■ **Problem details**
Count the lines in the material that contain the string "Task", treating uppercase and lowercase as different, and reply with the number alone.

Target position records
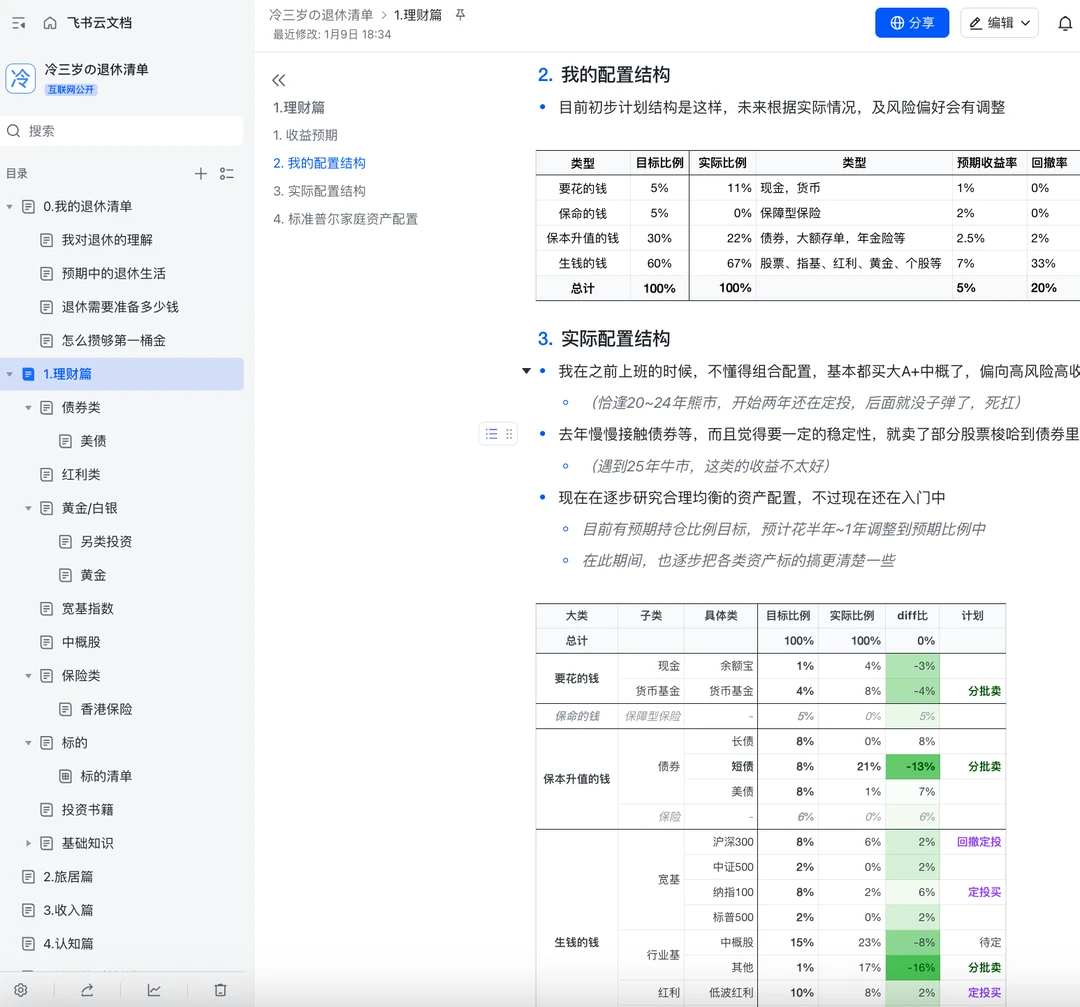This screenshot has height=1007, width=1080.
Task: Add new page with the plus icon
Action: (200, 174)
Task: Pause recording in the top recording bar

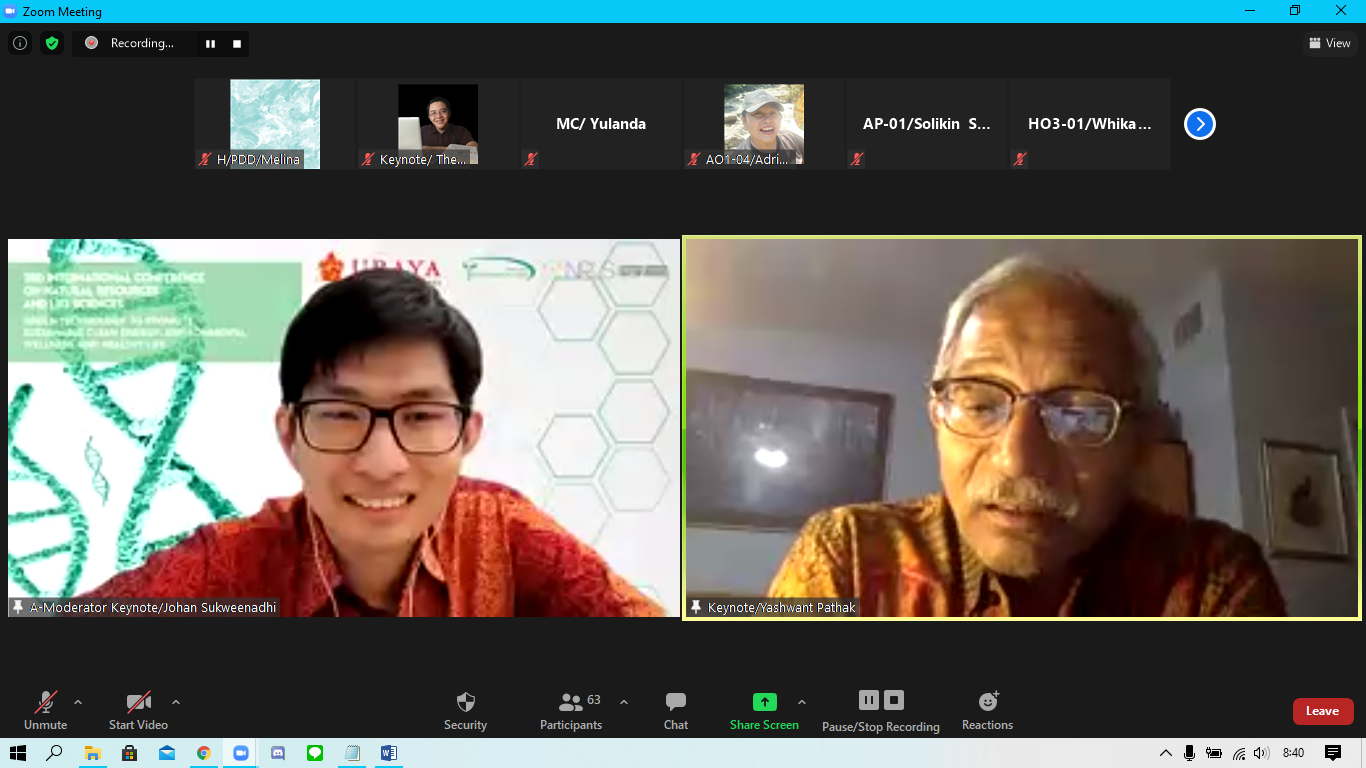Action: click(x=210, y=43)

■ **Complete answer**
2